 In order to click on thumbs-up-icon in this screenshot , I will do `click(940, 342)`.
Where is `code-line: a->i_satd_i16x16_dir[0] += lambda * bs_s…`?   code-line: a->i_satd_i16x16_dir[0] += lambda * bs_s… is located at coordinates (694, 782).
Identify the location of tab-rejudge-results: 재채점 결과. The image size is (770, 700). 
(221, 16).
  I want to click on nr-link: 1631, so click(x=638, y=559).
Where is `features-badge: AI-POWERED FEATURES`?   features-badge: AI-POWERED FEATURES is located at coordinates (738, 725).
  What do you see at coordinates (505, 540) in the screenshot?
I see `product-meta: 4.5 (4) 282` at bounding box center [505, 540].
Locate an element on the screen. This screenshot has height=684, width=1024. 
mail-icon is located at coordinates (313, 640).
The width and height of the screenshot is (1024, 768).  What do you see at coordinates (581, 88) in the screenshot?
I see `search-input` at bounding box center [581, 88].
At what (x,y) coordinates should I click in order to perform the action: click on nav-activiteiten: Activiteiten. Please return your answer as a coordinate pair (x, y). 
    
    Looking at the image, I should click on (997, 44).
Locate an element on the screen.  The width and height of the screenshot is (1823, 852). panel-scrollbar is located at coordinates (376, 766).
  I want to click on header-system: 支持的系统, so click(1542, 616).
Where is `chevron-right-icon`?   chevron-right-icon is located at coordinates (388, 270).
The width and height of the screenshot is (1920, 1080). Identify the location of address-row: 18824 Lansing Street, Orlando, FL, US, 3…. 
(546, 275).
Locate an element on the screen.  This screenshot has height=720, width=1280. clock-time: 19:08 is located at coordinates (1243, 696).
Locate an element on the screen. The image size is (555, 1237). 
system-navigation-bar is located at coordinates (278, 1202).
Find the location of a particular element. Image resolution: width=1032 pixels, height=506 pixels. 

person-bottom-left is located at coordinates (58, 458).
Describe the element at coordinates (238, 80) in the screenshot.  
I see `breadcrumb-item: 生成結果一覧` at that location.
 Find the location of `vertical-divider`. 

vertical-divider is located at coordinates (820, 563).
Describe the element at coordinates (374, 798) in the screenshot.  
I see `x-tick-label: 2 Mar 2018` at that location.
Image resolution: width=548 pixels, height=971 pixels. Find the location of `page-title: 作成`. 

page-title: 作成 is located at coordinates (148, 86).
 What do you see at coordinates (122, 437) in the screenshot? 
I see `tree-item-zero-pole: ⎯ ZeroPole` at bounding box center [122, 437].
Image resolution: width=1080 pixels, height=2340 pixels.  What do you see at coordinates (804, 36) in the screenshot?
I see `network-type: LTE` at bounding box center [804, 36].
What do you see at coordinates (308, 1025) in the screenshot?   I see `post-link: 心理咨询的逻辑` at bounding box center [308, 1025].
§
● **DIRECTIONS**
Copy out the records from the line containing "Describe the element at coordinates (238, 80)" through the line containing "vertical-divider is located", keeping every line unchanged.

● **ANSWER BELOW**
Describe the element at coordinates (238, 80) in the screenshot.  
I see `breadcrumb-item: 生成結果一覧` at that location.
 Find the location of `vertical-divider`. 

vertical-divider is located at coordinates (820, 563).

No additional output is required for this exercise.